Here’s why that matters: The former fire chief’s Christian book reportedly called homosexuality “sexual perversion” and compared it to “bestiality.” Activists reportedly got involved after its publication and the city took action, though Reed argued that the firing hinged not on the contents of the book, but on Cochran not having proper permission to write it.
“I, too, am a person of very deep religious faith … 1 Corinthians 14:40 says, ‘Let all things be done decently and in order’ and I want to make very clear in my judgement that was not done here,” Reed said in 2015, according to the Atlanta Journal-Constitution.. “Chief Cochran’s book … was published in violation of the city’s standards of conduct, which require prior approval of the ethics officer and the board of ethics.”
But it appears this argument didn’t quite hold up in court. Judge Leigh May of U.S. District Court for the Northern District of Georgia ruled that these pre-approval rules could constrain free speech and said that the city didn’t define the standards that would be used to determine whether an employee had indeed engaged in a conflict of interest, according to The Associated Press.

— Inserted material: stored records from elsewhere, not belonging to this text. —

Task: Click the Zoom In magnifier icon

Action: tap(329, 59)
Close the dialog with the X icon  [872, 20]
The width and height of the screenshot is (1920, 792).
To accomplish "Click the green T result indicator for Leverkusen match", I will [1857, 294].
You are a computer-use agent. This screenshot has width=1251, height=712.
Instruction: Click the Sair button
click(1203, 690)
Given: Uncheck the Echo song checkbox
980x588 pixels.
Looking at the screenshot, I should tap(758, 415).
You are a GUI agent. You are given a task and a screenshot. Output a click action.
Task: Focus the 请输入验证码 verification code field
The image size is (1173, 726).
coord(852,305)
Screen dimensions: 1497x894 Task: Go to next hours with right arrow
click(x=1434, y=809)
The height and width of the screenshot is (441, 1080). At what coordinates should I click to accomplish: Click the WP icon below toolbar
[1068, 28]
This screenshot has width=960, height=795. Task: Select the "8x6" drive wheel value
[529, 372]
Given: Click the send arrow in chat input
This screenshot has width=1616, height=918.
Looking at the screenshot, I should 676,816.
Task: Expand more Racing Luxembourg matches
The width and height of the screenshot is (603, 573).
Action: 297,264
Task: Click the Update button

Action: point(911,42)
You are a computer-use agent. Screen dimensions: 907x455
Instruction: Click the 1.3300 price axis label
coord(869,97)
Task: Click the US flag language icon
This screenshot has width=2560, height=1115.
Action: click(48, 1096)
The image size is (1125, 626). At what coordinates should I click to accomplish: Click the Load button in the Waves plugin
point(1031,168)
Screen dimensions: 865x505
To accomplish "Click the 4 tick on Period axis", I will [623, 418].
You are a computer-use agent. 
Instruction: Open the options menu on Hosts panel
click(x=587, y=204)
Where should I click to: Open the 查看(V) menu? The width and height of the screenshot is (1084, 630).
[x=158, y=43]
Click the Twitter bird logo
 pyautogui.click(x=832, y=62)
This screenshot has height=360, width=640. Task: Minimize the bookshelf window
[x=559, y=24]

Kevin Theriot, the Alliance Defending Freedom attorney who represents Cochran, penned an op-ed on Wednesday explaining why, from his perspective, the former fire chief was victorious in court this week:
Chief Cochran briefly included what the Bible says about the true meaning of marriage and purpose of sex in a men’s devotional book he wrote on his private time. He then published “Who Told You That You Were Naked: Overcoming the Stronghold of Condemnation” on his own dime in 2013.
But when a city councilman found out about his beliefs regarding marriage, he took the book to the H.R. department in November 2014. The mayor initially suspended Chief Cochran for 30 days without pay and ordered him to attend “sensitivity training.” He then fired him in January, stating, “I profoundly disagree with and am deeply disturbed by the sentiments expressed in the paperback . . . .” The Mayor also cited as an additional reason that the Chief didn’t consult with him or get City permission before writing it.
In the end, Theriot said that Wednesday’s ruling protects all Atlanta workers from being forced to get permission to exercise free speech for unrelated work matters.
The reality, however, is that both sides are claiming victory. While May ruled that the city’s policy if demanding that employees get permission before taking outside work is unconstitutional, she didn’t validate Cochran’s claims that the city violated his religious expression and free speech rights, WABE reported.
City attorney Jeremy Berry responded to May’s ruling by saying that the city feels vindicated that “Mayor Reed acted lawfully and appropriately in terminating Mr. Cochran’s employment.”
“The City is pleased that Judge May found in the City’s favor on all major constitutional issues, and specifically rejected Mr. Cochran’s claim that the City violated his due process and other First Amendment rights of freedom of association, free speech, and free exercise of religion,” Berry said.
The legal battle is far from over, as both sides will continue to make their case. On Cochran’s side, attorneys will argue that the former fire chief is owed damages. Meanwhile, the city will defend its pre-clearance regulations that May ruled against.